STATED PROBLEM 1 — Transcribe the biorefinery text word for word, starting with "[0011] The present" and going on through "pentose comprises xylose.".

The ethanologen is supplied to the fermentation system in a
concentration of less than 150 grams of ethanologen on a dry basis
per liter of first component. The biomass comprises lignocellulosic
material; the lignocellulosic material comprises at least one of
corn cobs, corn plant husks, corn plant leaves and corn plant
stalks. The first component comprises pentose; the pentose
comprises xylose. The ethanologen is capable of fermenting xylose
into ethanol.
[0011] The present invention also relates to a fermentation system
configured to produce a fermentation product from biomass that has
been pre-treated and separated into a first component and a second
component. The system comprises a first vessel configured to
receive the first component and an ethanologen and a second vessel
configured to propagate the ethanologen for supply to the first
vessel. The first vessel is configured to maintain the first
component and ethanologen at a temperature of between about 31 and
about 34 degrees Celsius and at a pH of between about 5.2 and about
5.8 for a time of no less than 18 hours. The biomass comprises
lignocellulosic material; the lignocellulosic material comprises at
least one of corn cobs, corn plant husks, corn plant leaves and
corn plant stalks. The first component comprises pentose; the
pentose comprises xylose.
[0012] The present invention further relates to a biorefinery for
producing a fermentation product from biomass. The biorefinery
comprises a preparation system to prepare the biomass into prepared
biomass; a pre-treatment system to pre-treat the prepared biomass
with a dilute acid for separation into a first component from which
pentose can accessed for fermentation and a second component from
which hexose can be made available for fermentation; a first
treatment system to treat the first component into a treated first
component by removing removed components from the first component;
a first fermentation system to produce a first fermentation product
from the pentose by supplying an ethanologen and maintaining the
first component and ethanologen at a temperature of between about
26 and about 37 degrees Celsius and at a pH of between about 4.5
and about 6.0 for a time of no less than 18 hours; a distillation
system to recover ethanol from the first fermentation product; and
a treatment system to process removed components. The biomass
comprises lignocellulosic material; the lignocellulosic material
comprises at least one of corn cobs, corn plant husks, corn plant
leaves and corn plant stalks.

[Entries for locating described items]

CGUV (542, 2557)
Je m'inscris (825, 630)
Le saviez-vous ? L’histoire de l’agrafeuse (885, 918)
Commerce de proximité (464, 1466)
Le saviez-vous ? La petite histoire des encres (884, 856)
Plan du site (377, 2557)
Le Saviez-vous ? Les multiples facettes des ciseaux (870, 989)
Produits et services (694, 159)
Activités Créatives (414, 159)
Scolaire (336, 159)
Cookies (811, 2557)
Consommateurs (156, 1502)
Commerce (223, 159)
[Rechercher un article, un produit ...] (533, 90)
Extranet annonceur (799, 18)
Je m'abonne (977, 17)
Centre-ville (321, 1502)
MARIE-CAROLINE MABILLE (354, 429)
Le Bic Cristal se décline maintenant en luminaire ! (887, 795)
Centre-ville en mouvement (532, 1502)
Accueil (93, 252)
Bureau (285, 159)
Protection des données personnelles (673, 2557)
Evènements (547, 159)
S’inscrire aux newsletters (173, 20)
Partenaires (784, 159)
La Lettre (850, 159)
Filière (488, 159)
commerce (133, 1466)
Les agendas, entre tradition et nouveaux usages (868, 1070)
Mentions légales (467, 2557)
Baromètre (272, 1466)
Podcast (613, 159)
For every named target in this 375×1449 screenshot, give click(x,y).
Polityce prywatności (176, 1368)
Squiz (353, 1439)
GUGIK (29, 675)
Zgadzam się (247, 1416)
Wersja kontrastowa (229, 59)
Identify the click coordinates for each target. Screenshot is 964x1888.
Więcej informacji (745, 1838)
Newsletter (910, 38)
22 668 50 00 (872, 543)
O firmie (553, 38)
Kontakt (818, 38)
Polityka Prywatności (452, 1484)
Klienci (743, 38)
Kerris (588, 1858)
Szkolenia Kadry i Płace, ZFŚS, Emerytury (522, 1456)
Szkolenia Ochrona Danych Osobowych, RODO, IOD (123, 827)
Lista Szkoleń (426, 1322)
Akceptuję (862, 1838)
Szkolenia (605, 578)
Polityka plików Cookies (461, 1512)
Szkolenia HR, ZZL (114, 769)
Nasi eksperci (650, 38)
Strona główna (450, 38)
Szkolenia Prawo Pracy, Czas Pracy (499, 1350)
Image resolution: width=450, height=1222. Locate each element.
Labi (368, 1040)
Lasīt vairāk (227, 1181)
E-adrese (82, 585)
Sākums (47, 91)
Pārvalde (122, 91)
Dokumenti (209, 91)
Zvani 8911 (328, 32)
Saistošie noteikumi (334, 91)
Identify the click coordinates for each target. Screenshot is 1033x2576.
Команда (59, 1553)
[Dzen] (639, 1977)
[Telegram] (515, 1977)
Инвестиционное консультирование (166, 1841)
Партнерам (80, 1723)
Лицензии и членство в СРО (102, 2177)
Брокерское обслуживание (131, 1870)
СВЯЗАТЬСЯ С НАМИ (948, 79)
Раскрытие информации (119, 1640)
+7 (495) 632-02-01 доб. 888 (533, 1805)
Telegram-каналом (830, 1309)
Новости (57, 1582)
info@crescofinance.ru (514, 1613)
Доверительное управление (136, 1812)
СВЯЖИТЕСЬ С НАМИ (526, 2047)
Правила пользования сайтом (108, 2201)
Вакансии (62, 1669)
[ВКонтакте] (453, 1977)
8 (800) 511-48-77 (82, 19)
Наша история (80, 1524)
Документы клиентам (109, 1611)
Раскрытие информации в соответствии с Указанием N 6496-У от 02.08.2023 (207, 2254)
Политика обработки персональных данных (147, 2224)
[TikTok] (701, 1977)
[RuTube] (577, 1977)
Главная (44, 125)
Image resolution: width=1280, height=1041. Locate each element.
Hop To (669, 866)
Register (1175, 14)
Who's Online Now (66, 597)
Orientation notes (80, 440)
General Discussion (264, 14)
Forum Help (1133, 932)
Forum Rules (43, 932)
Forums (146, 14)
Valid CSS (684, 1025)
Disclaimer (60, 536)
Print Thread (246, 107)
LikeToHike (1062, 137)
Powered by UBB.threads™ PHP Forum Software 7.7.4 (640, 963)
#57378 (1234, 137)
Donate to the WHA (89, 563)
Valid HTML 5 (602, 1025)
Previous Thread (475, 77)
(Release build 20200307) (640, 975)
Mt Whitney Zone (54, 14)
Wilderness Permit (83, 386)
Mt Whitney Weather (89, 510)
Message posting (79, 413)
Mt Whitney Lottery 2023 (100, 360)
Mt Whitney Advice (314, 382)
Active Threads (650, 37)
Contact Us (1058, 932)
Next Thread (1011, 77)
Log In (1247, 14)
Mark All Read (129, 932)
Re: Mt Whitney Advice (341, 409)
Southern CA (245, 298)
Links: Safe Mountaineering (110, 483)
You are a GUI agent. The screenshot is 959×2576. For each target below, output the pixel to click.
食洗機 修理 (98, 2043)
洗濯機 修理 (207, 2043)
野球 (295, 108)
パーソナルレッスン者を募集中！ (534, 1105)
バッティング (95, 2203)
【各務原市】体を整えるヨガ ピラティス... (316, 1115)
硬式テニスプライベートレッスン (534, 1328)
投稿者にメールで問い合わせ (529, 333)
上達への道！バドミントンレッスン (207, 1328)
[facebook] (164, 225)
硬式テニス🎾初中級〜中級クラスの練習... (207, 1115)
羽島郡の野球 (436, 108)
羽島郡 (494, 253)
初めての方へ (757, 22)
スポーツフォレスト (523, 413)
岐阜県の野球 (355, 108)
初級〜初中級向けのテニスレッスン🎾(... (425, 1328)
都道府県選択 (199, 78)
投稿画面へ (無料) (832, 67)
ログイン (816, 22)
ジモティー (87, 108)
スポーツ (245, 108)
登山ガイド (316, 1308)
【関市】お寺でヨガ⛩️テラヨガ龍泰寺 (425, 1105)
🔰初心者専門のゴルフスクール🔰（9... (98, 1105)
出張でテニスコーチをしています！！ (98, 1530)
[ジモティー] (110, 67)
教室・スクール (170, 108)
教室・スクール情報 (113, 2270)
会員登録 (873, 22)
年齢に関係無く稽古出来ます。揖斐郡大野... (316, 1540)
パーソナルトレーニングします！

STATED PROBLEM 2 — Shift each coordinate pair in the entries by adding 146 to every number. Rewrite only the lines from the first line of the entries through the line with "Centre-ville en mouvement (532, 1502)", both included, with any requests in that range kept.

EXERCISE RESULT 1 —
[0011] The present invention also relates to a fermentation system
configured to produce a fermentation product from biomass that has
been pre-treated and separated into a first component and a second
component. The system comprises a first vessel configured to
receive the first component and an ethanologen and a second vessel
configured to propagate the ethanologen for supply to the first
vessel. The first vessel is configured to maintain the first
component and ethanologen at a temperature of between about 31 and
about 34 degrees Celsius and at a pH of between about 5.2 and about
5.8 for a time of no less than 18 hours. The biomass comprises
lignocellulosic material; the lignocellulosic material comprises at
least one of corn cobs, corn plant husks, corn plant leaves and
corn plant stalks. The first component comprises pentose; the
pentose comprises xylose.

EXERCISE RESULT 2 —
CGUV (688, 2703)
Je m'inscris (971, 776)
Le saviez-vous ? L’histoire de l’agrafeuse (1031, 1064)
Commerce de proximité (610, 1612)
Le saviez-vous ? La petite histoire des encres (1030, 1002)
Plan du site (523, 2703)
Le Saviez-vous ? Les multiples facettes des ciseaux (1016, 1135)
Produits et services (840, 305)
Activités Créatives (560, 305)
Scolaire (482, 305)
Cookies (957, 2703)
Consommateurs (302, 1648)
Commerce (369, 305)
[Rechercher un article, un produit ...] (679, 236)
Extranet annonceur (945, 164)
Je m'abonne (1123, 163)
Centre-ville (467, 1648)
MARIE-CAROLINE MABILLE (500, 575)
Le Bic Cristal se décline maintenant en luminaire ! (1033, 941)
Centre-ville en mouvement (678, 1648)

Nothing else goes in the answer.